» **Task requirements**: Return exactly, and only, the lines from the line containing "Viewport: 2330px width, 1293px height." through the final line of the records below, both included.

» **Supplied material**:
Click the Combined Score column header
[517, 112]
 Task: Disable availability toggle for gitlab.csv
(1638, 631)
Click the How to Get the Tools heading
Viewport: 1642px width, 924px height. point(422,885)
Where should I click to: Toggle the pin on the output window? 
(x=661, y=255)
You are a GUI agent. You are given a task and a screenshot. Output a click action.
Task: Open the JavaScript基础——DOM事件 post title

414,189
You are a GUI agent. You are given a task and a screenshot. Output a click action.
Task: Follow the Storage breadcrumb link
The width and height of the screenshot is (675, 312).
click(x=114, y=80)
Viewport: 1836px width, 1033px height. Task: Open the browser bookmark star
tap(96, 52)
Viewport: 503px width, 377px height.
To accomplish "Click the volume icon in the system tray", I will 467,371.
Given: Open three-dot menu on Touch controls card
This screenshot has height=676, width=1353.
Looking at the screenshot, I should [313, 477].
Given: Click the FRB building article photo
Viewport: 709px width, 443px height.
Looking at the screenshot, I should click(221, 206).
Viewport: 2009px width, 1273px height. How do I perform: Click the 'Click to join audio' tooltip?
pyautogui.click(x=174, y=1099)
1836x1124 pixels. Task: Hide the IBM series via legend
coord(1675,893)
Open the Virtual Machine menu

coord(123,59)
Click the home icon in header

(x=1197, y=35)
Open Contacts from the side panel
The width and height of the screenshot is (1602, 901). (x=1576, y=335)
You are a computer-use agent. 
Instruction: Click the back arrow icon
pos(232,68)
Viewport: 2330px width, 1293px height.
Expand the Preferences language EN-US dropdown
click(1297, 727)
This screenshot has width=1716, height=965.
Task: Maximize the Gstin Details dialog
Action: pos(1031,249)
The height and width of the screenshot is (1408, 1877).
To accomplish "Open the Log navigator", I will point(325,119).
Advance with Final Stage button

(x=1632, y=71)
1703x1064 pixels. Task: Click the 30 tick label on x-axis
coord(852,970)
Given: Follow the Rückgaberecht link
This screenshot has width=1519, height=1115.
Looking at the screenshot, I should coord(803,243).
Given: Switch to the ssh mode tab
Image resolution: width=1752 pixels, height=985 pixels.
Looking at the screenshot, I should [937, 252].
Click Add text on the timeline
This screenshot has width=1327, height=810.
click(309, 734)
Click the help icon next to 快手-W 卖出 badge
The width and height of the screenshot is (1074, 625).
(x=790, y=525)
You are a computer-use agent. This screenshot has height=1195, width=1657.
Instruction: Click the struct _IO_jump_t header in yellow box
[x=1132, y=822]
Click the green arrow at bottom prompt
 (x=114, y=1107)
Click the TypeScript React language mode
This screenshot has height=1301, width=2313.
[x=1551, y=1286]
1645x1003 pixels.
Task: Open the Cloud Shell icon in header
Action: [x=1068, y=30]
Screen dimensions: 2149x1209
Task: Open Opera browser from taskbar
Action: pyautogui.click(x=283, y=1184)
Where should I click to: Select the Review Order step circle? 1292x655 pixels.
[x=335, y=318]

» **Result of this task**:
Viewport: 2330px width, 1293px height.
Expand the Preferences language EN-US dropdown
click(1297, 727)
This screenshot has width=1716, height=965.
Task: Maximize the Gstin Details dialog
Action: pos(1031,249)
The height and width of the screenshot is (1408, 1877).
To accomplish "Open the Log navigator", I will point(325,119).
Advance with Final Stage button

(x=1632, y=71)
1703x1064 pixels. Task: Click the 30 tick label on x-axis
coord(852,970)
Given: Follow the Rückgaberecht link
This screenshot has width=1519, height=1115.
Looking at the screenshot, I should coord(803,243).
Given: Switch to the ssh mode tab
Image resolution: width=1752 pixels, height=985 pixels.
Looking at the screenshot, I should [937, 252].
Click Add text on the timeline
This screenshot has width=1327, height=810.
click(309, 734)
Click the help icon next to 快手-W 卖出 badge
The width and height of the screenshot is (1074, 625).
(x=790, y=525)
You are a computer-use agent. This screenshot has height=1195, width=1657.
Instruction: Click the struct _IO_jump_t header in yellow box
[x=1132, y=822]
Click the green arrow at bottom prompt
 (x=114, y=1107)
Click the TypeScript React language mode
This screenshot has height=1301, width=2313.
[x=1551, y=1286]
1645x1003 pixels.
Task: Open the Cloud Shell icon in header
Action: [x=1068, y=30]
Screen dimensions: 2149x1209
Task: Open Opera browser from taskbar
Action: pyautogui.click(x=283, y=1184)
Where should I click to: Select the Review Order step circle? 1292x655 pixels.
[x=335, y=318]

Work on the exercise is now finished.